======== Source material

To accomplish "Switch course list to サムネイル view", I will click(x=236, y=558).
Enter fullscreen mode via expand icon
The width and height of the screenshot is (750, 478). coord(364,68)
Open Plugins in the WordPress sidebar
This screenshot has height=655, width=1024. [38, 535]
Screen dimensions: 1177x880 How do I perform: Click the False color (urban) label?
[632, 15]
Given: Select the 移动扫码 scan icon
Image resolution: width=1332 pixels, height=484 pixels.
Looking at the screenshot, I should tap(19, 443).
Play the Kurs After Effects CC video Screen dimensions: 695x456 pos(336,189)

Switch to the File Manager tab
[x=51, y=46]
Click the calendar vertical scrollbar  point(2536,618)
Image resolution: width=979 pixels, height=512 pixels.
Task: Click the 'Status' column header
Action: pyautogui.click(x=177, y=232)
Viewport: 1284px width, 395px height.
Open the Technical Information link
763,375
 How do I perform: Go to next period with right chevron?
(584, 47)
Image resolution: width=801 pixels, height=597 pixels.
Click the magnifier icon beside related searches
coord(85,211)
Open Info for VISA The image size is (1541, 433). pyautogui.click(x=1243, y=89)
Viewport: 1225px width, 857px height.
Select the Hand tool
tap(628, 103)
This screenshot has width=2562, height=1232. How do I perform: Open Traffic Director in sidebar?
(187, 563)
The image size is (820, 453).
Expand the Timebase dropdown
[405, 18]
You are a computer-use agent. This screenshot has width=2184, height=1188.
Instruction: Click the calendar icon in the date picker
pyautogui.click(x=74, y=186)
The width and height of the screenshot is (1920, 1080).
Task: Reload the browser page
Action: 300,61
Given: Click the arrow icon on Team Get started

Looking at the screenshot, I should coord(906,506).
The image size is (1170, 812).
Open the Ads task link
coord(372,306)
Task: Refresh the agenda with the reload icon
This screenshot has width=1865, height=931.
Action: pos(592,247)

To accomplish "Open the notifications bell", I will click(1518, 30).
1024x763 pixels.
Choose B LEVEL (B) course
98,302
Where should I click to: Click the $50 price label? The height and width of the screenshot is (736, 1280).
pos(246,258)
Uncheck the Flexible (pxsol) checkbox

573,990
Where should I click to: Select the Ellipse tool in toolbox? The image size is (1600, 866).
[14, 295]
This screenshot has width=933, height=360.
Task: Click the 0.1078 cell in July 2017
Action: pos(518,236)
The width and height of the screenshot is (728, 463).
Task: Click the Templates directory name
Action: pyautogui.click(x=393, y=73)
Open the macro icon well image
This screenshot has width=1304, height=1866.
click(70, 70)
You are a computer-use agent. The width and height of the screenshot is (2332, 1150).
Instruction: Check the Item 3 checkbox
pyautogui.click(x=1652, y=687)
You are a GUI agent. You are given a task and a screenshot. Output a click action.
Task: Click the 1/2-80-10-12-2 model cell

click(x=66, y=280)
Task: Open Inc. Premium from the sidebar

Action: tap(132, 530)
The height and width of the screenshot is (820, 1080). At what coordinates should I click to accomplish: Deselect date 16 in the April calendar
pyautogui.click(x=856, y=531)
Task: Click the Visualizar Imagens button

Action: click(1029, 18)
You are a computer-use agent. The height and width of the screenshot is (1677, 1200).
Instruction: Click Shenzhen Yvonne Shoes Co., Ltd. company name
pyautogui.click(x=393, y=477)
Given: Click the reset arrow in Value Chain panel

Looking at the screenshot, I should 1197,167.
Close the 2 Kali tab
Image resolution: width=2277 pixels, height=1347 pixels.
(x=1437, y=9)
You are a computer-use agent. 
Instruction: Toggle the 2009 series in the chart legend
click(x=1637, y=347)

================

### [What the exercise asks]
Copy out, word for word, the stretch of the records from the line containing "Where should I click to: Select" through the line containing "Action: click(1029, 18)".

### [Complete output]
Where should I click to: Select the Ellipse tool in toolbox? The image size is (1600, 866).
[14, 295]
This screenshot has width=933, height=360.
Task: Click the 0.1078 cell in July 2017
Action: pos(518,236)
The width and height of the screenshot is (728, 463).
Task: Click the Templates directory name
Action: pyautogui.click(x=393, y=73)
Open the macro icon well image
This screenshot has width=1304, height=1866.
click(70, 70)
You are a computer-use agent. The width and height of the screenshot is (2332, 1150).
Instruction: Check the Item 3 checkbox
pyautogui.click(x=1652, y=687)
You are a GUI agent. You are given a task and a screenshot. Output a click action.
Task: Click the 1/2-80-10-12-2 model cell

click(x=66, y=280)
Task: Open Inc. Premium from the sidebar

Action: tap(132, 530)
The height and width of the screenshot is (820, 1080). At what coordinates should I click to accomplish: Deselect date 16 in the April calendar
pyautogui.click(x=856, y=531)
Task: Click the Visualizar Imagens button

Action: click(1029, 18)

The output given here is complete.